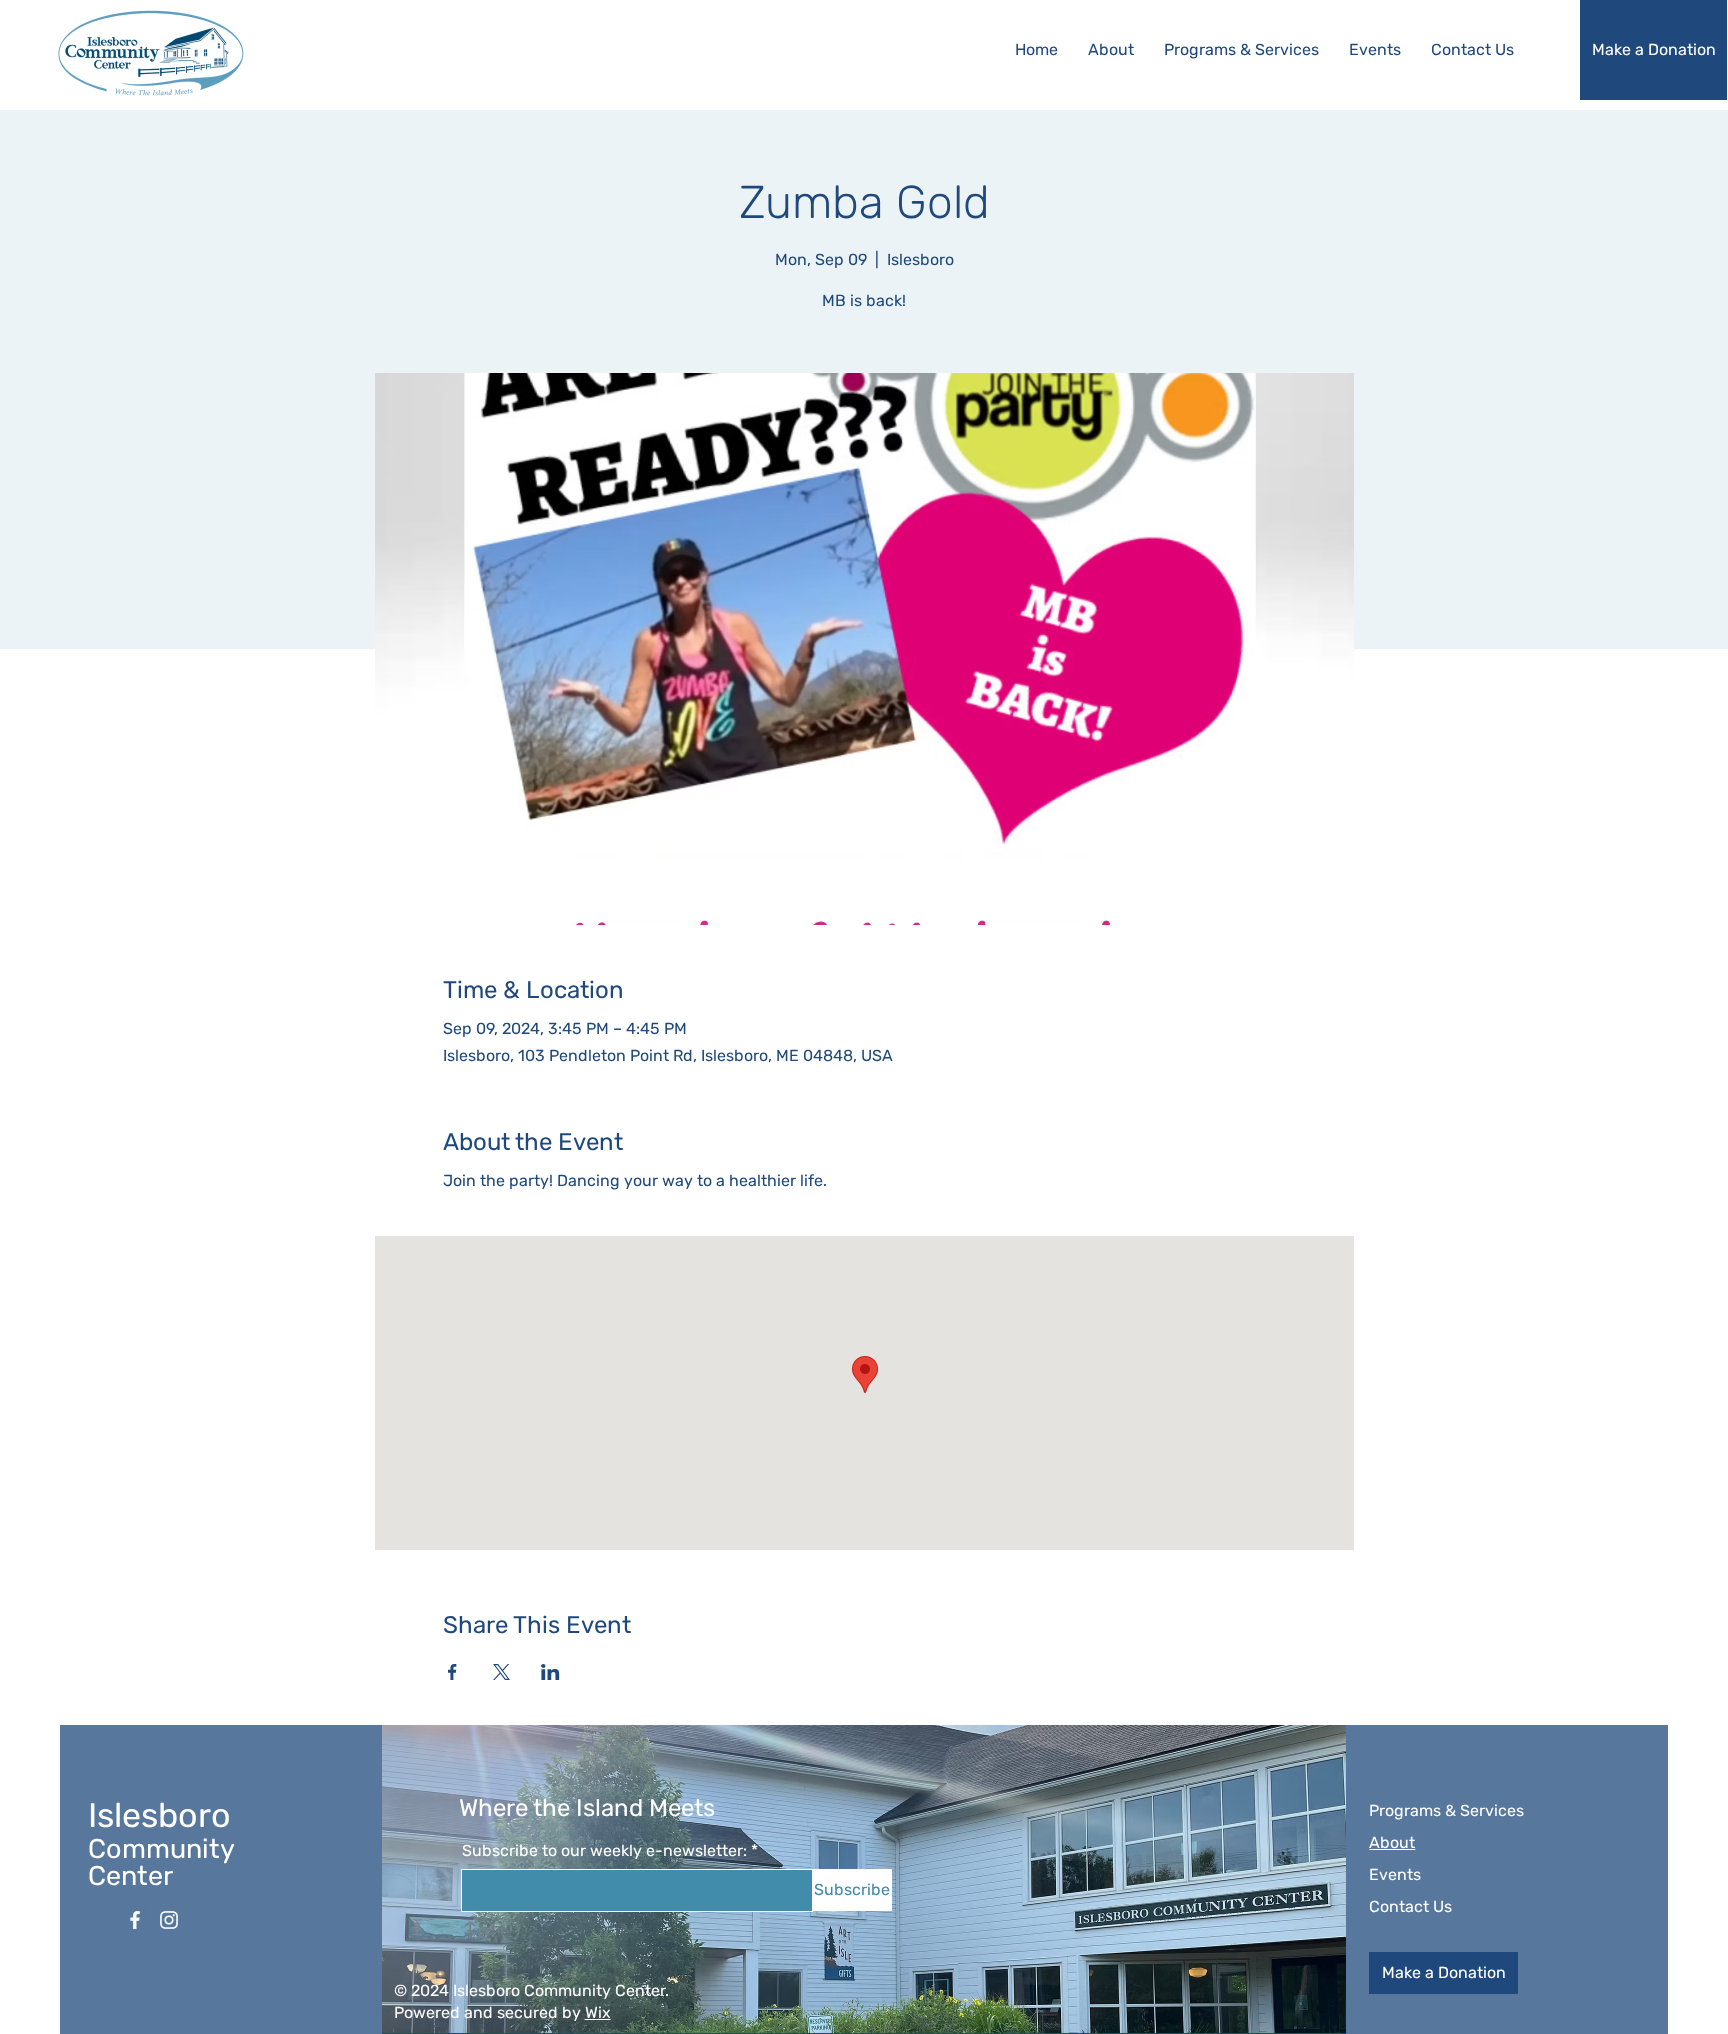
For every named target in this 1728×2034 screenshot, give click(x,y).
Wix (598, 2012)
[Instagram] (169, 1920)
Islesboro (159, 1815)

--

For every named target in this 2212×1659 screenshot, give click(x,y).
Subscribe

### Exercise requirements
Respond with a single number: the count of lines in the entries above that contain the string "named".

### Response to the exercise
2